The Fourth Republic Abdicates:
Anatomy of the Crisis
“INCAPABLE of living decently,” wrote Hubert Beuve-Mery in Le Monde at the end of May, “the Fourth Republic does not know how to die with dignity.” “It didn’t even die,” commented a Gaullist leader; “it crept away and hid in a ditch.” The humorous weekly Canard Enchaine ran this advertisement on June 4: “TO LET-Vast premises, ideal showroom, etc., can seat 680, view over Place de la Concorde, available immediately. Write C. de Gaulle.” That just about summed up the whole affair. A few deputies received telephone calls threatening them with reprisals if they voted against de Gaulle, and an effort was made to undermine the morale of parliamentarians and journalists with rumors of troop movements; but the issue was never in doubt.

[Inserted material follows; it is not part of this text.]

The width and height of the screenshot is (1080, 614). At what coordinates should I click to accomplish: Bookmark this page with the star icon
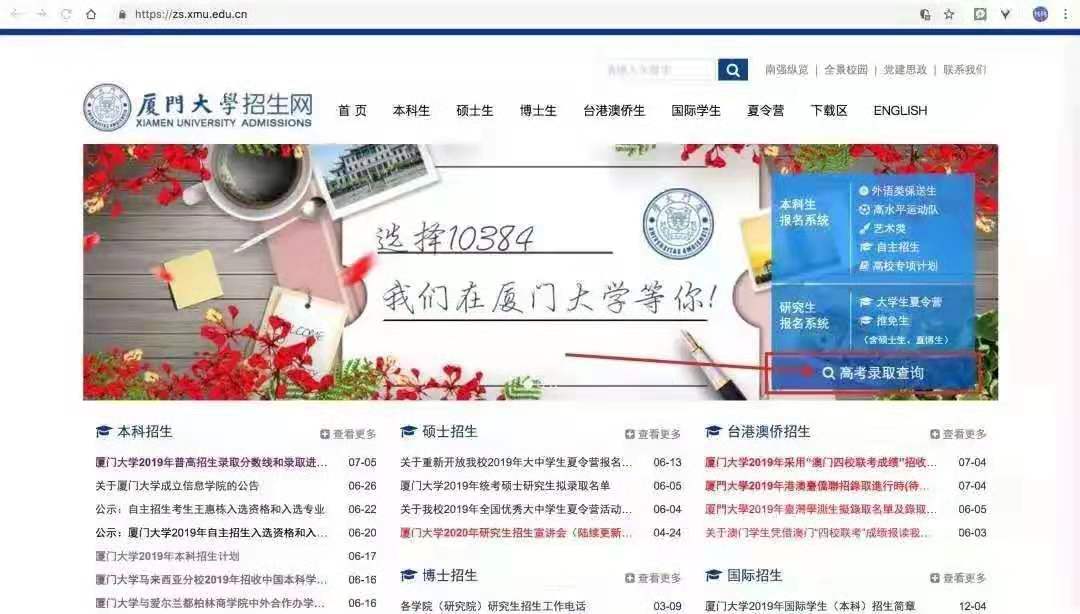(x=949, y=14)
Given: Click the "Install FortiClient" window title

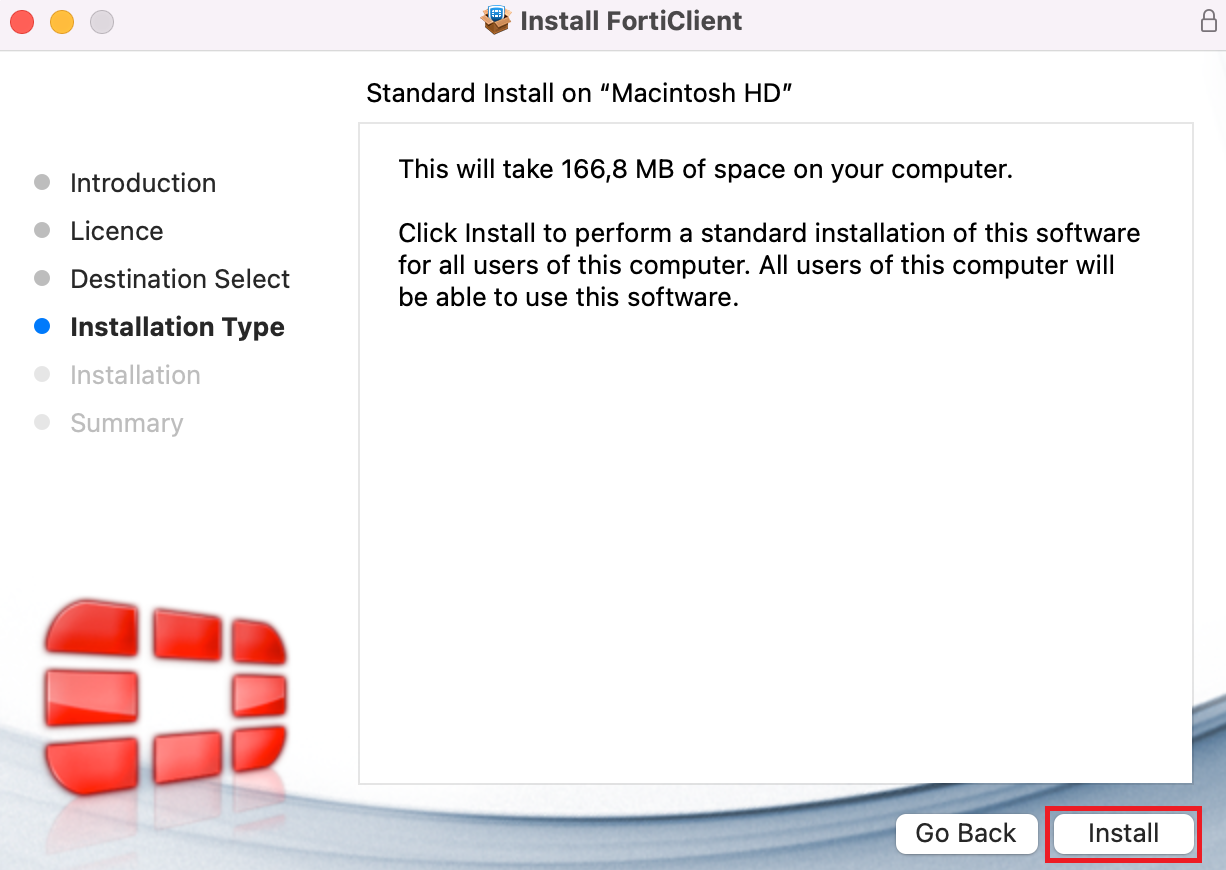Looking at the screenshot, I should pyautogui.click(x=631, y=21).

Yet only a few weeks earlier the French people had passed a substantial vote of confidence in the Republic. Local elections in every part of the country showed a general consolidation of support for the traditional republican parties. “REMARKABLE STABILITY OF THE ELECTORATE,” proclaimed the Paris press. The Gaullist Republicains Sociaux, and the right-wing extremists who were shortly to enjoy so startling a triumph, received only a fraction of the poll. Indeed, in most cantons Gaullism was not considered a live issue and the right was divided. One right-wing paper, recording that only a hard core of hangers-on still spoke of de Gaulle as a potential savior, noted that some of the General’s keenest supporters were now fellow-travelers. There can be little doubt that had de Gaulle been content to sit in his village and await the nation’s call he would still be waiting. Few democrats are as yet reconciled to the fact that he was propelled to power by a coalition of demagogues and mutinous army officers. The mass of the French people are neither enthusiastically for nor decidedly against him, while among his present supporters are many who opposed him in 1940-44. Between May 13 and May 16, under cover of darkness, teams of Poujadists and other right-wing extremists sped by car throughout the southwest of France to daub road junctions and public buildings with the Cross of Lorraine and the “V” sign: the same men would have denounced to the Gestapo or Vichy’s militia any Gaullist they found chalking up these symbols during the German occupation. Ex-Vichyites now argue openly that de Gaulle’s alliance with the army vindicates Ptain’s rejection of the Third Republic, and conservatives generally support him for the sort of reasons which have always made the French right yearn for “strong” government.